(Your objective):
Give back, exactly as written, the lines of the listing from the top through the line holding "The width and", and nothing more. Exclude pictures.

(Exercise material):
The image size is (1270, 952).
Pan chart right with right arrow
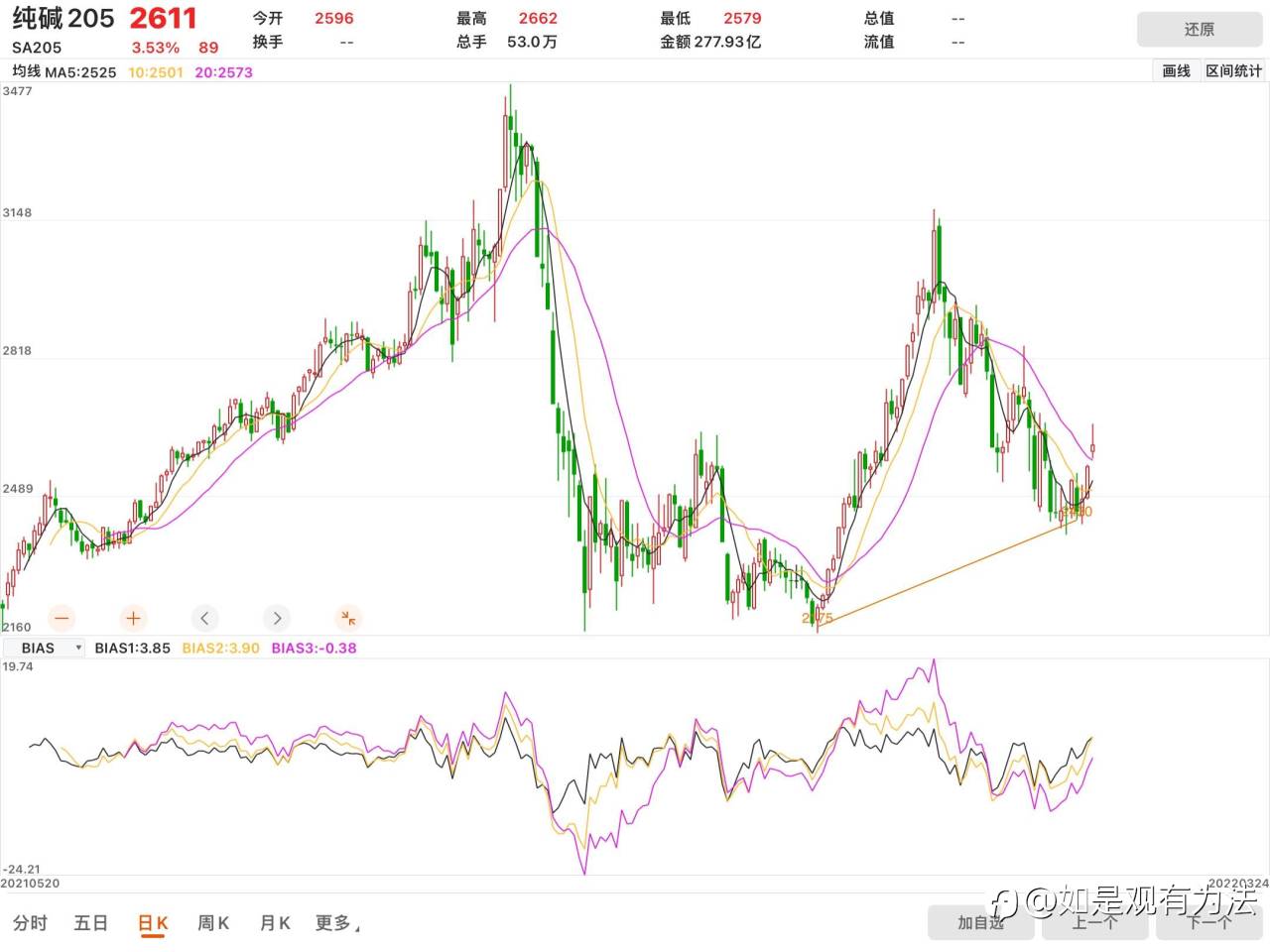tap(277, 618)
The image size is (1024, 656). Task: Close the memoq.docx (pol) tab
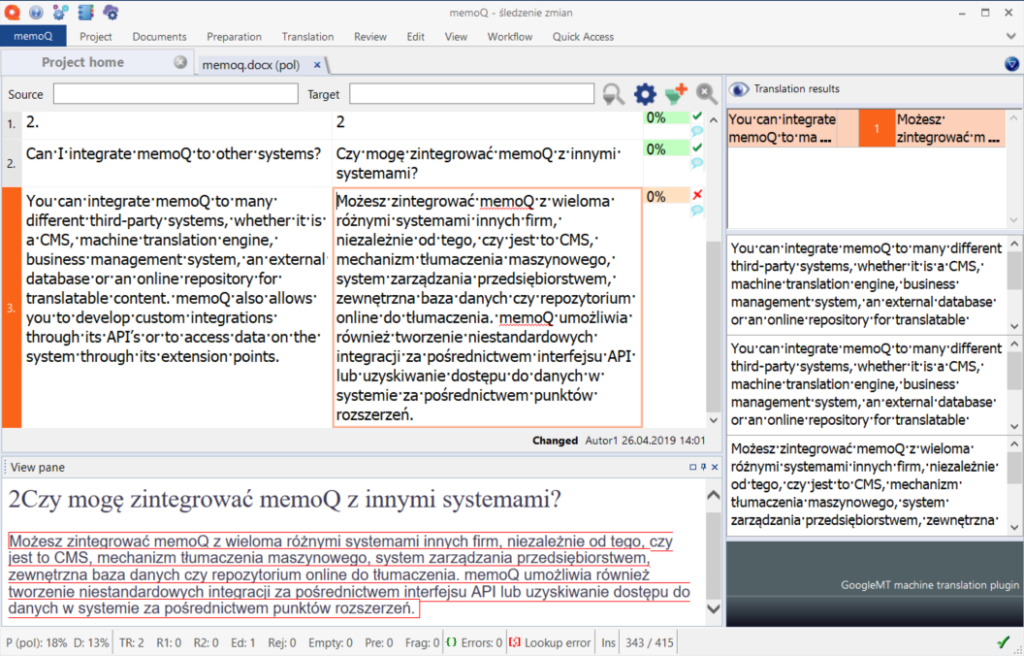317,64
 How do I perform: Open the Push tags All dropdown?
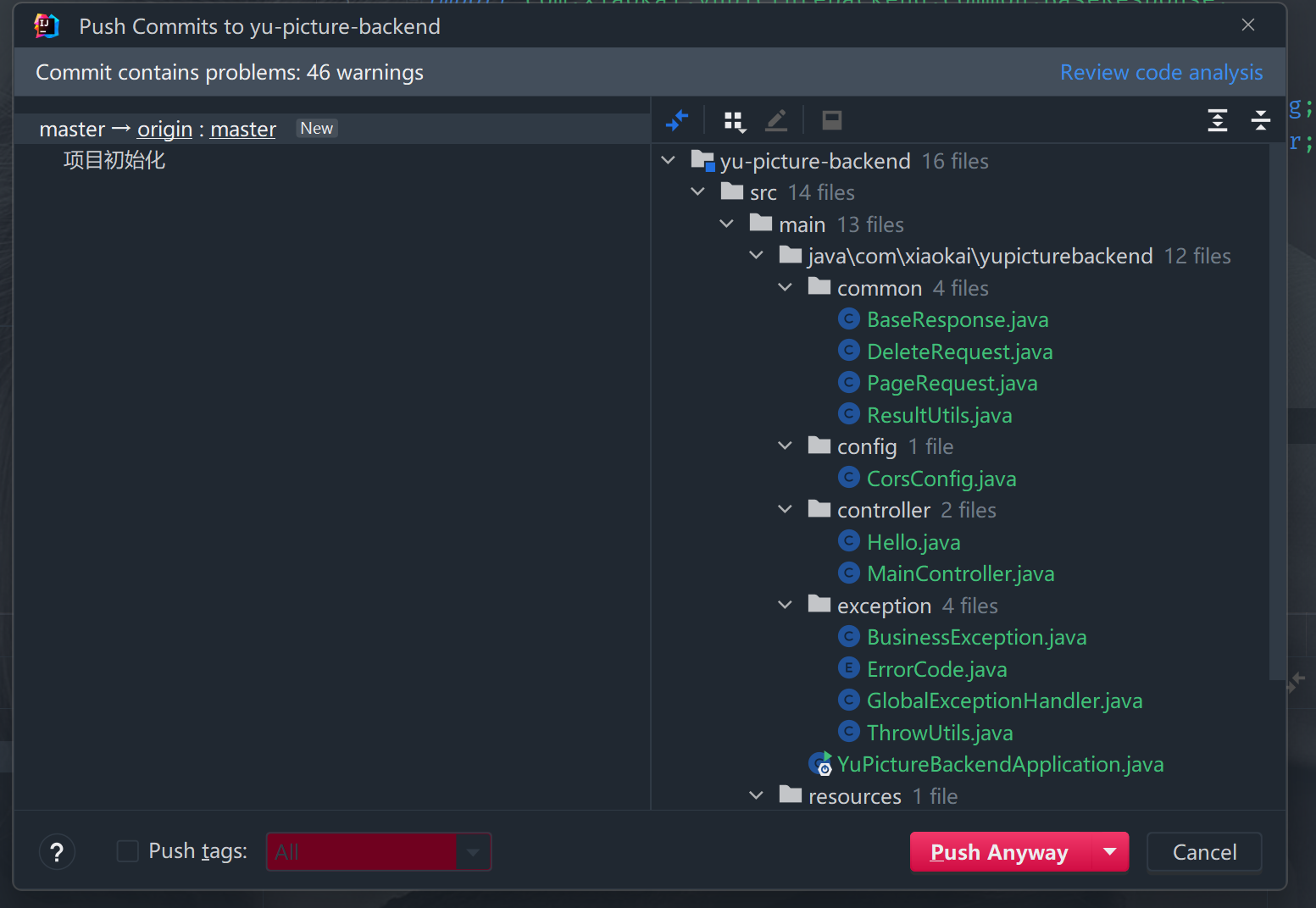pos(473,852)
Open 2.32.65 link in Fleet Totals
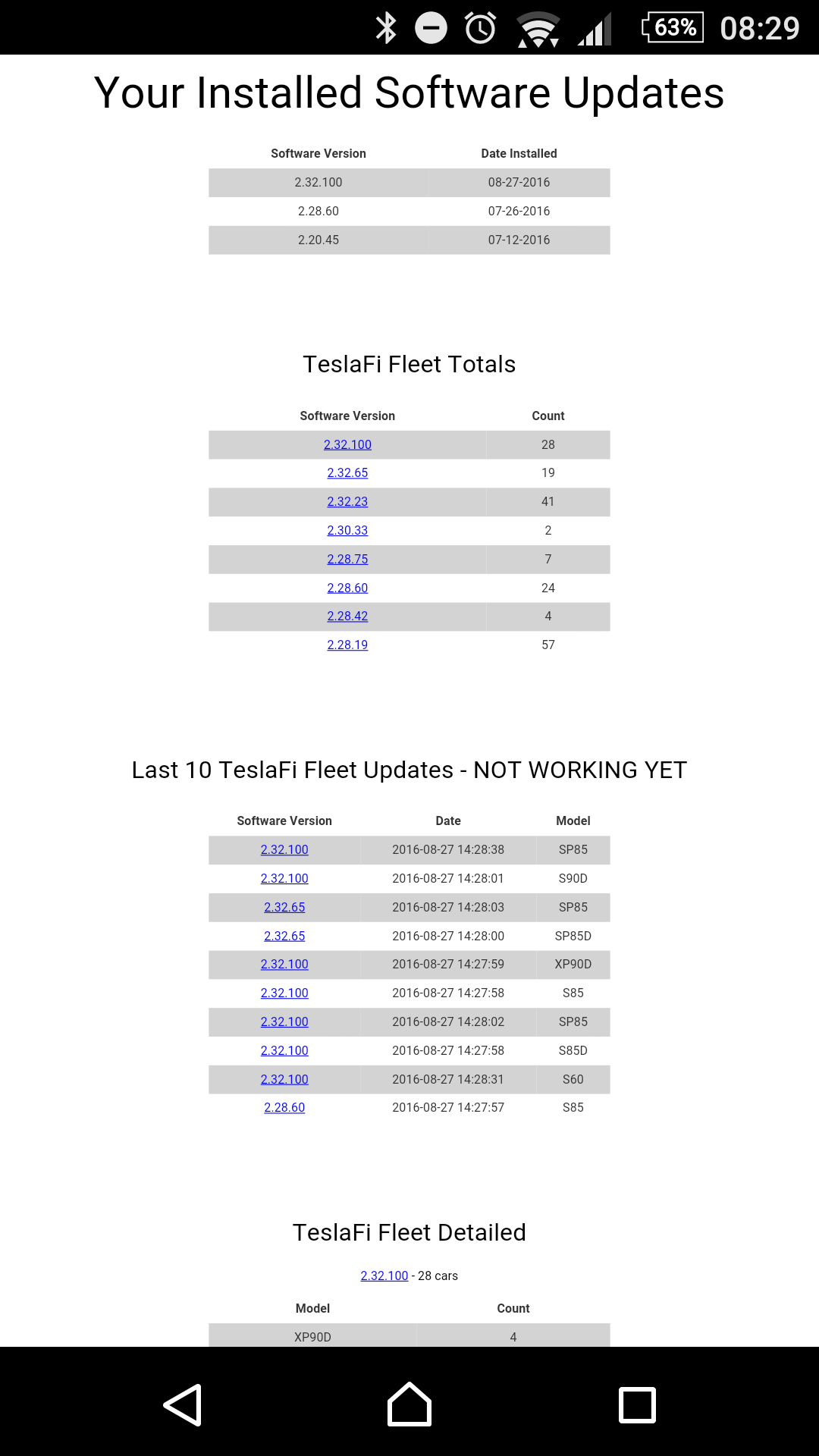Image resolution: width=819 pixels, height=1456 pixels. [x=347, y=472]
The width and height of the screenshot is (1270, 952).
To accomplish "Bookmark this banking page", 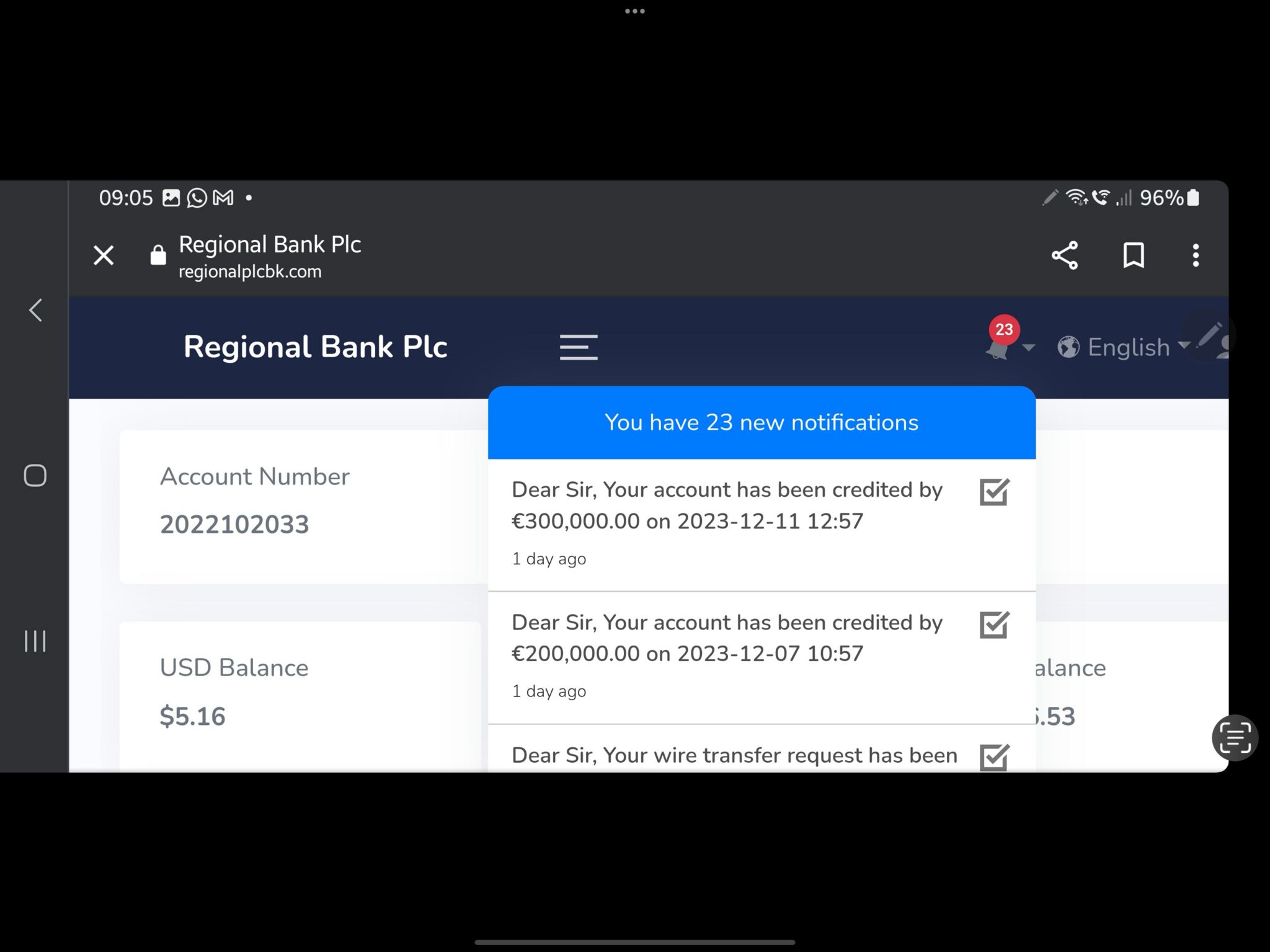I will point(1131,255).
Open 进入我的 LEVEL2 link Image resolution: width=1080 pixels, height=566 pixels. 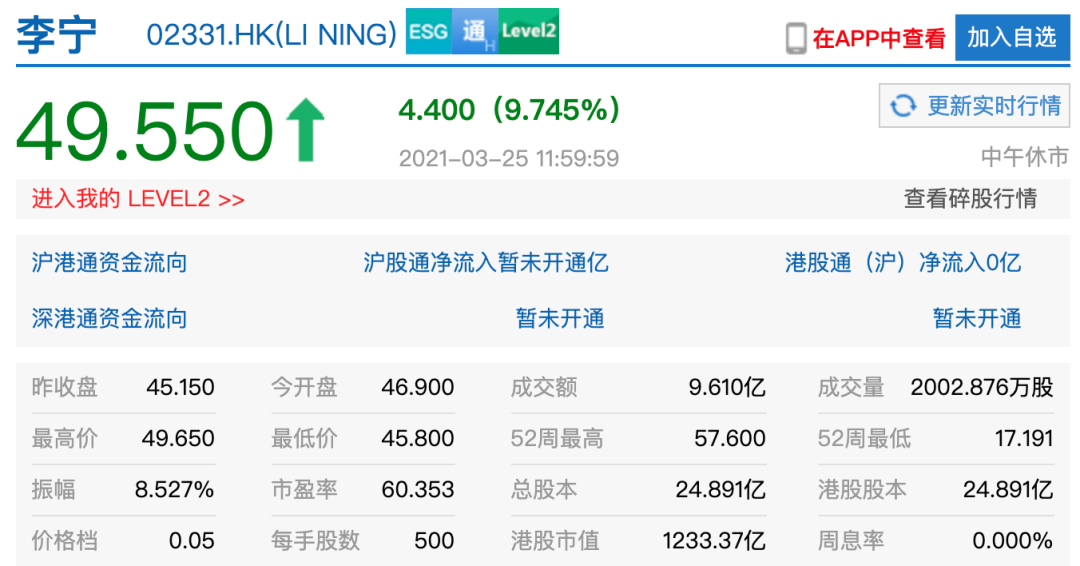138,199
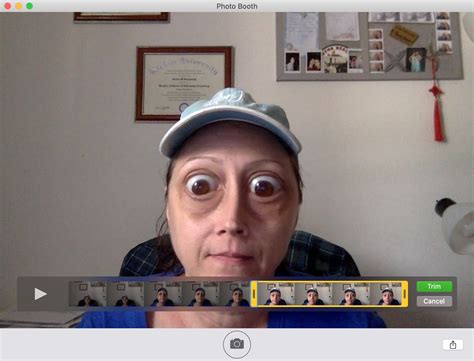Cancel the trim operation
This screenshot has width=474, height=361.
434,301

(Response):
The image size is (1270, 952).
Pan chart right with right arrow
tap(277, 618)
The image size is (1024, 656). Task: Close the memoq.docx (pol) tab
317,64
 How do I perform: Open the Push tags All dropdown?
pos(473,852)
Open 2.32.65 link in Fleet Totals
Image resolution: width=819 pixels, height=1456 pixels. [x=347, y=472]
The width and height of the screenshot is (1270, 952).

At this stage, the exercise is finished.